虽然比较边缘分布和基本统计数据能为我们提供关于合成数据保真度的初步线索(如前所述),但这些方法在捕捉高维数据集中复杂关系方面往往不足。我们需要能评价合成数据的整体结构和联合分布是否真正模拟真实数据的技术。倾向得分评估提供了一种有效方法,可以精确衡量这种整体统计相似性。
这个中心思想出乎意料地直接:我们能否训练一个机器学习模型,根据数据点的特征可靠地辨别真实数据点和合成数据点?如果两个数据集在统计上相似,任何分类器都应该难以区分它们。反之,如果合成数据在模式和分布上与真实数据显著不同,分类器就应该能轻松学会分离它们。
倾向得分方法
- 合并数据集: 通过拼接真实数据集(Dreal)和合成数据集(Dsynth)来创建一个新数据集。
- 添加来源标签: 引入一个二元目标变量,我们称之为
source,将 source 设为 0 代表源自 Dreal 的记录,将 source 设为 1 代表源自 Dsynth 的记录。
- 训练分类器: 在这个合并数据集上训练一个标准分类模型(例如,逻辑回归、梯度提升机如LightGBM或XGBoost、随机森林)。特征是原始数据列,目标是
source 标签。
- 评估分类器: 评价分类器辨别真实数据和合成数据点能力。常用指标包括受试者工作特征曲线下面积(AUC)或准确率。
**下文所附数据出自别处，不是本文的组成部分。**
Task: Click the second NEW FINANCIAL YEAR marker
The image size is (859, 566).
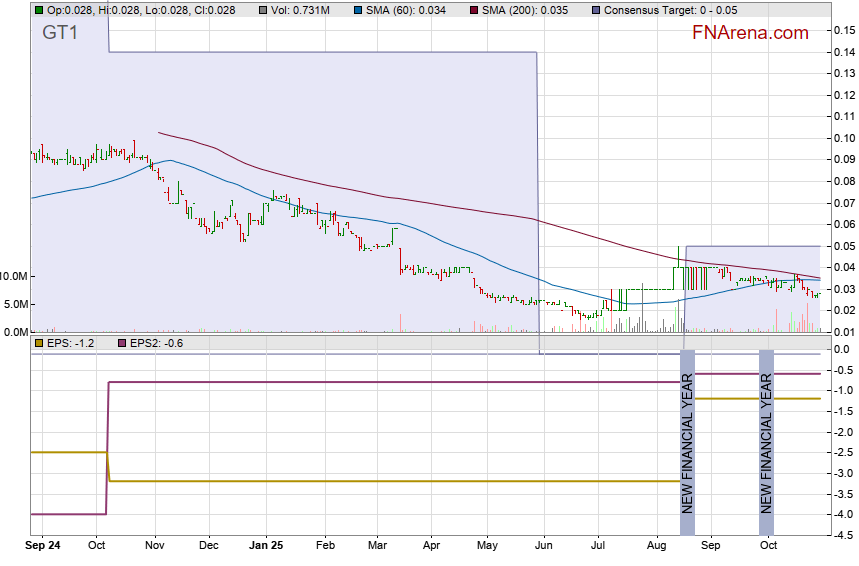Action: [x=766, y=442]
分类器对给定数据点 x 的输出概率 P(来源=1∣x),就是倾向得分。它表示模型估计数据点 x 属于合成数据集的概率。
结果解释
这个“鉴别器”模型的表现直接衡量了统计保真度:
- 高表现 (AUC ≈ 1.0): 如果分类器获得高准确率或AUC接近1.0,这表示它能轻松分离真实数据点和合成数据点。这表明统计保真度差。合成数据生成过程未能准确捕捉真实数据的底层结构,留下了模型可以辨别的差异。
- 低表现 (AUC ≈ 0.5): 如果分类器表现不佳,准确率接近50%或AUC接近0.5(相当于在平衡数据集上的随机猜测),这表明真实数据点和合成数据点在特征上统计上无法区分。这表明统计保真度好。合成数据成功模拟了真实数据的特征和联合分布。
0.5到1.0之间的得分反映中等保真度。例如,AUC为0.7表明存在一些不相似之处,但可能不如AUC为0.9的情况那么明显。可接受的阈值通常取决于具体应用要求。
倾向得分可视化
除了单一AUC指标外,可视化真实和合成样本的预测倾向得分分布提供了更多信息。理想情况下,两个分布应该高度重叠。分布之间的显著分离表明分类器学到的系统差异。
真实数据和合成数据倾向得分的重叠直方图。高度重叠,并集中在0.5附近,表明良好的统计保真度。
如果分布是分离的,真实数据得分聚集在0附近,合成数据得分聚集在1附近,这将视觉上证实保真度差。
优点与注意事项
优点:
- 整体评估: 提供单一指标(AUC),总结所有特征及其彼此关系的整体统计相似性。
- 多变量敏感性: 隐含捕捉复杂多变量关系中的差异,因为分类器同时使用所有特征。
- 模型无关: 可以使用多种分类算法。
注意事项:
- 分类器选择: 分类器的选择很重要。像逻辑回归这样的简单模型可能会遗漏不明显的非线性差异,而高度复杂的模型(例如深度神经网络)可能会轻微过拟合或发现微小、可能不重要的差异,从而导致过于悲观的评估。使用正则化良好、标准的模型,如梯度提升或随机森林,通常是一个良好平衡的选择。
- 数据预处理: 为了获得最佳分类器表现,通常建议进行标准预处理步骤,如特征缩放(例如标准化)。
- 解释: 尽管AUC ≈ 0.5是理想目标,但实际结果需要背景。比较使用不同方法或参数生成的不同合成数据集的倾向得分。
- 诊断局限性: 高AUC告知你数据集不同,但不能说明它们如何或在哪里不同。它不会指出哪些特定特征或相关性复制不佳。因此,倾向得分评估是其他方法(如直接分布比较或相关性分析)的补充,而不是替代。
倾向得分评估是高级评估工具集中一个有价值的工具。通过将保真度问题视为分类问题,它提供了一种实用且易于解释的方式,量化合成数据集多大程度上捕捉到其真实对应数据的整体统计属性。这对于比较不同合成生成模型或超参数设置特别有用。